Oct 5, 2008: 11:31 AM CST

The US Dollar Index made fresh 2008 highs on Friday, but only marginally so.  Let’s look at the daily chart as well as the longer term monthly chart for potential clues to the future.

Also, Adam Hewison of Market Club recently released a two-part video series entitled “The Past and Present of the US Dollar Index – What’s Ahead?“  It’s worth viewing as Adam walks us through the longer-term charts down to the present.

US Dollar Index Daily Chart:

Price formed a new high marginally just shy of index level $81.00.  There’s a potential bearish development, in that price has formed a doji candle pattern at the upper channel of the Bollinger Bands – other oscillators (such as Stochastics and RSI) are showing “overbought” readings.  It’s probably not the best time to be short-term bullish on the Dollar as a result, as price has cleanly made a sharp run up, despite bearish sentiment out there.

Momentum made a marginal new high which is roughly equivalent to the previous oscillator peak in early August.  A negative divergence formed into September prior to the large down-swing (retracement) which took price to the exact 50.0% Fibonacci retracement of the move from July to early September.

Let’s pull the view way back to the Monthly charts.

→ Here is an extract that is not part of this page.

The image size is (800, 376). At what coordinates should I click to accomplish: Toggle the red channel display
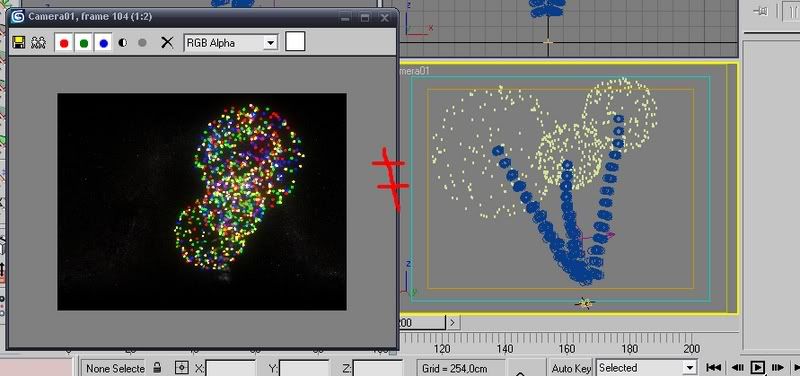coord(64,43)
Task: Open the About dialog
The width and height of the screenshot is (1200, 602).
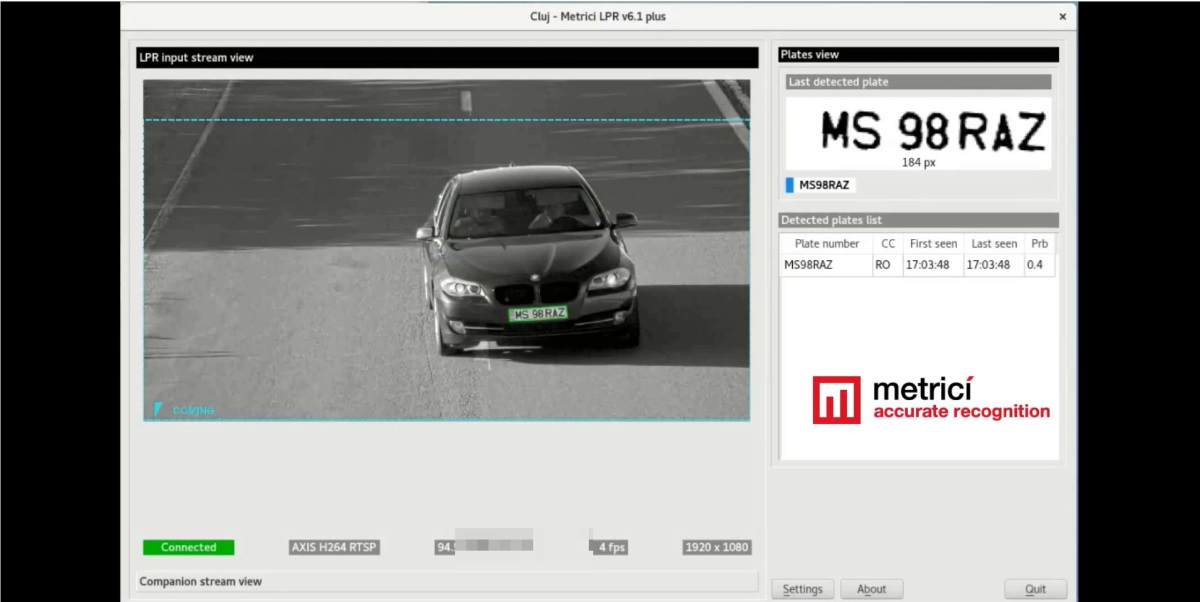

US Dollar Index Monthly Chart:

We can see two good example of triple-swing momentum divergences, first to the downside in early the early 2000s and then to the upside from 2003 to 2005.

Momentum is making a long-term divergence from the 2003/2005 lows to the current price lows – notice how momentum is making a clearly higher low as price made new lows into 2008.

Price has broken above the 20 month EMA and could find resistance via the falling 50 month EMA just above $82.50 – we’ll need to watch this area closely as price tests these levels.

Continue to watch the US Dollar Index closely, and apply your own analysis to your research for more insights.